__Stated goal__. Write out the entries below word for word, from the line with "You are a computer-use agent. Viewport: 800px" through the end of the entries, leaving out the pictures.

__Records shown__.

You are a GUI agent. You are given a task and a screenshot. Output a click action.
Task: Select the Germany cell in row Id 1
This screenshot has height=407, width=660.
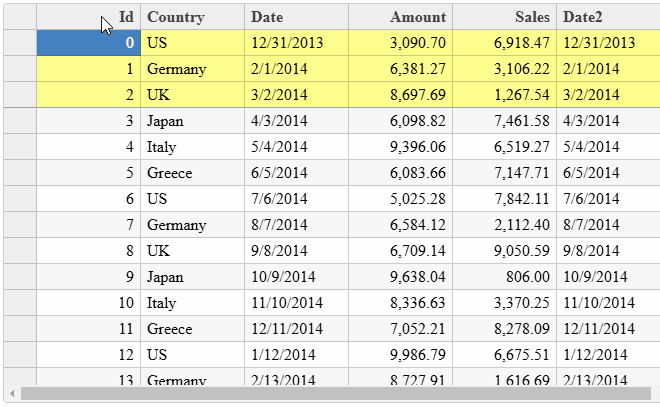coord(192,69)
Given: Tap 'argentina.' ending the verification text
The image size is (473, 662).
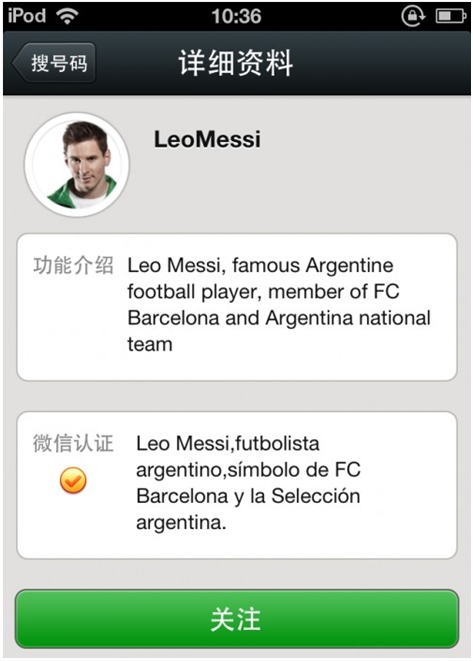Looking at the screenshot, I should 181,523.
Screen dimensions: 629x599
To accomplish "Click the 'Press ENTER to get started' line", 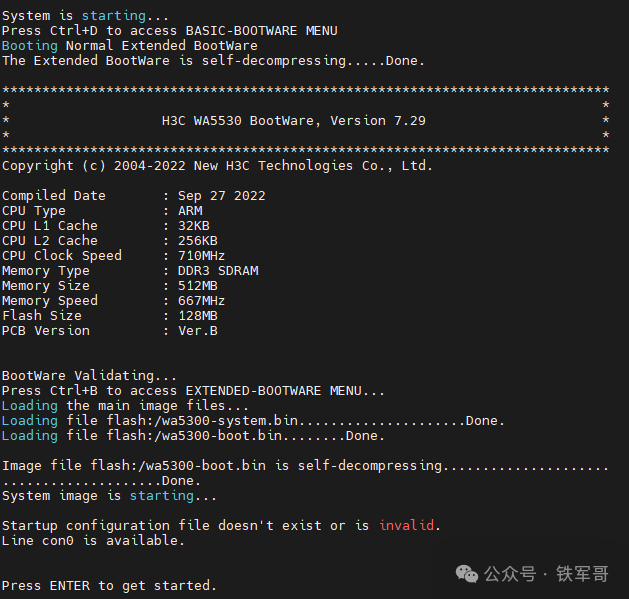I will click(x=109, y=585).
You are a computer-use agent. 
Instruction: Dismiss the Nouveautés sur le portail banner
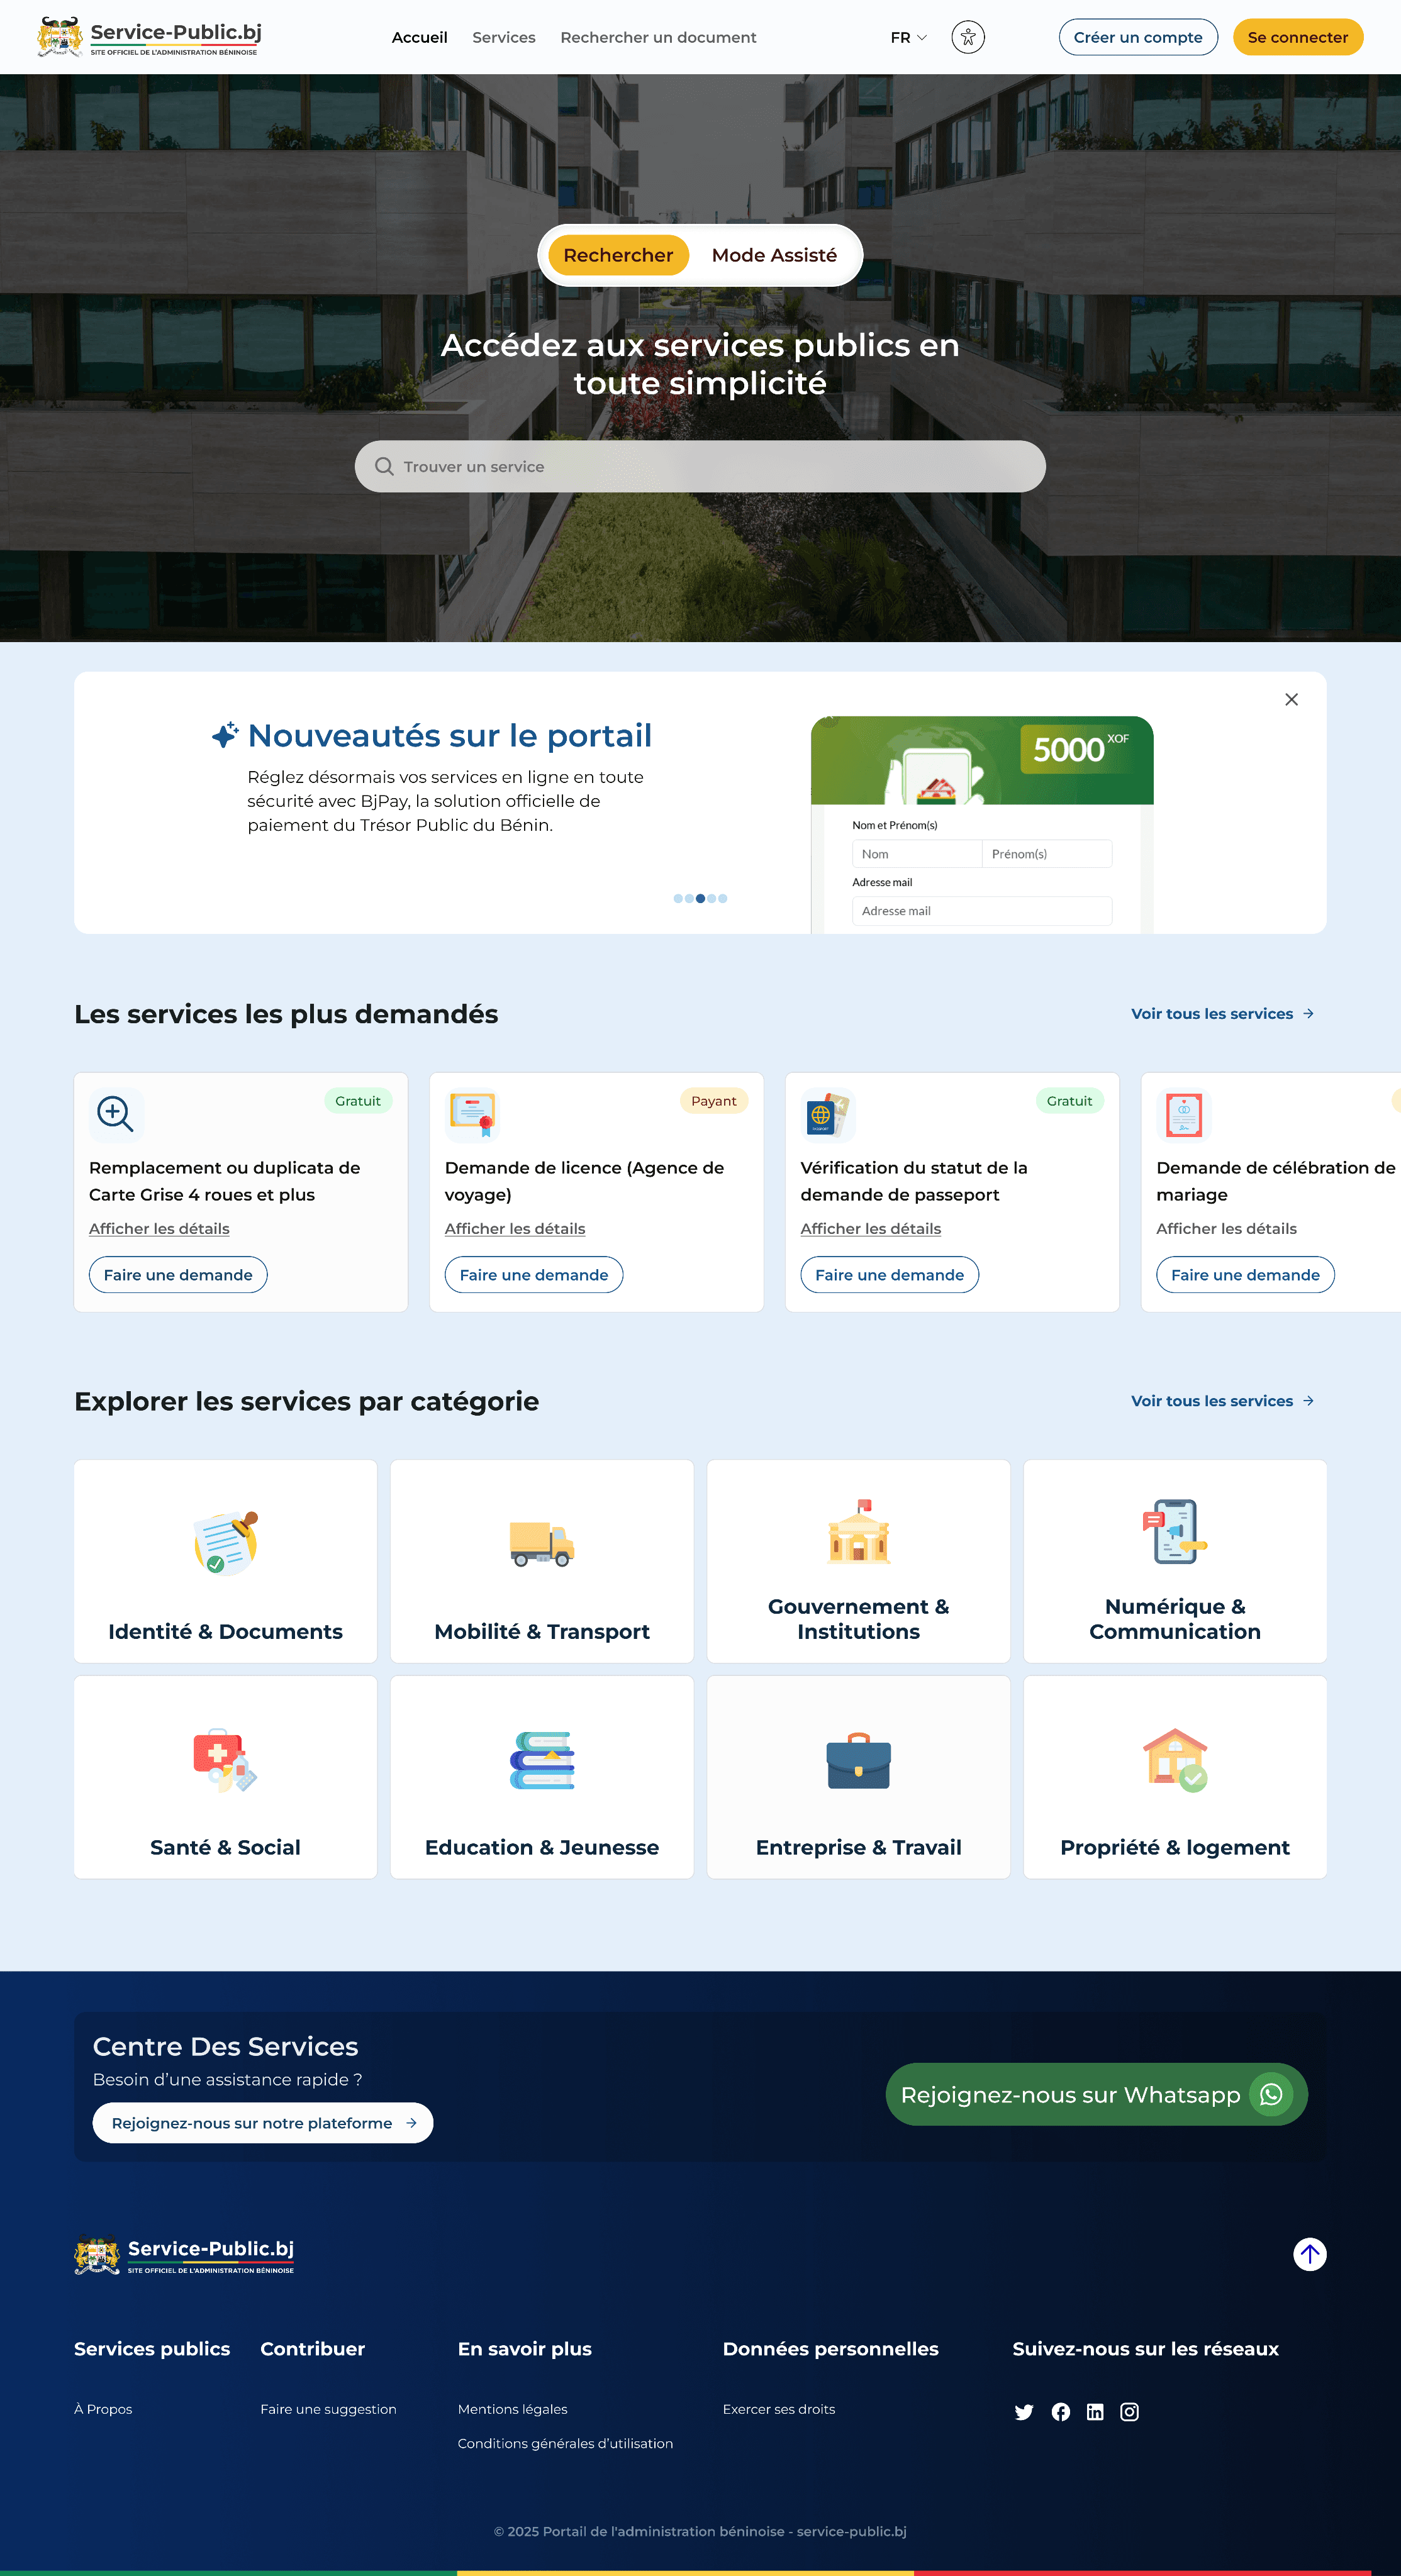[x=1291, y=699]
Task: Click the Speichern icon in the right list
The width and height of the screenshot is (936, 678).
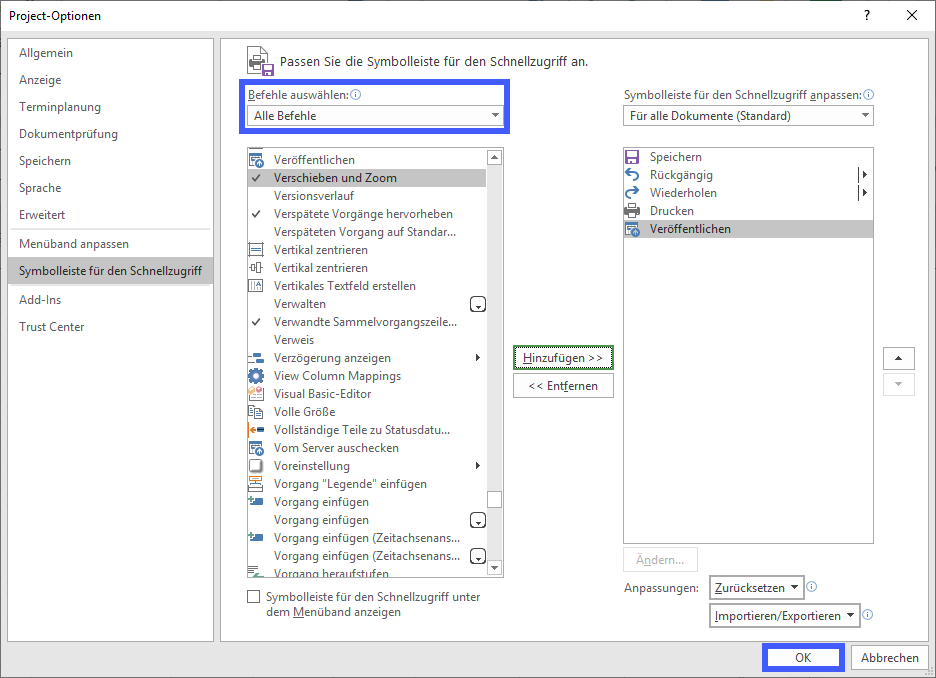Action: coord(631,157)
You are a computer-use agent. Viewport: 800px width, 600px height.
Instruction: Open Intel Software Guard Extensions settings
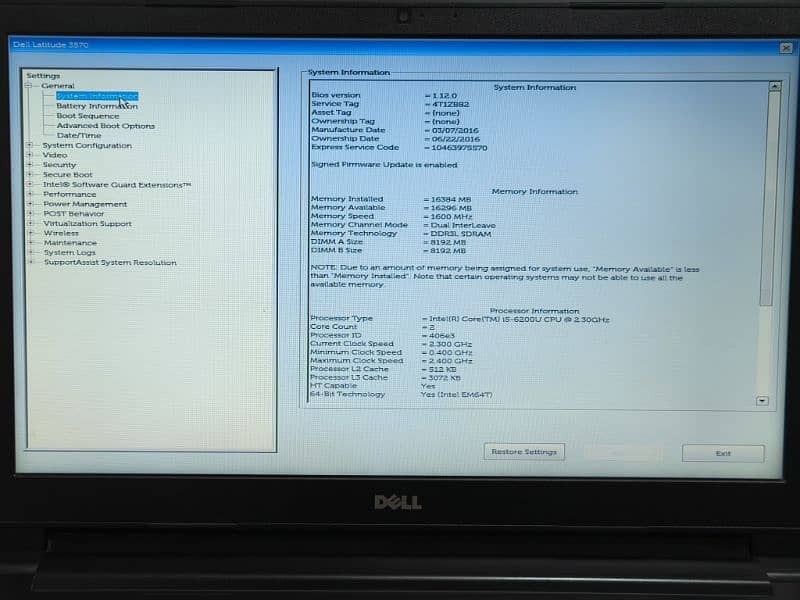tap(116, 185)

__The response__.
You are a computer-use agent. Viewport: 800px width, 600px height.
Instruction: Open Intel Software Guard Extensions settings
tap(116, 185)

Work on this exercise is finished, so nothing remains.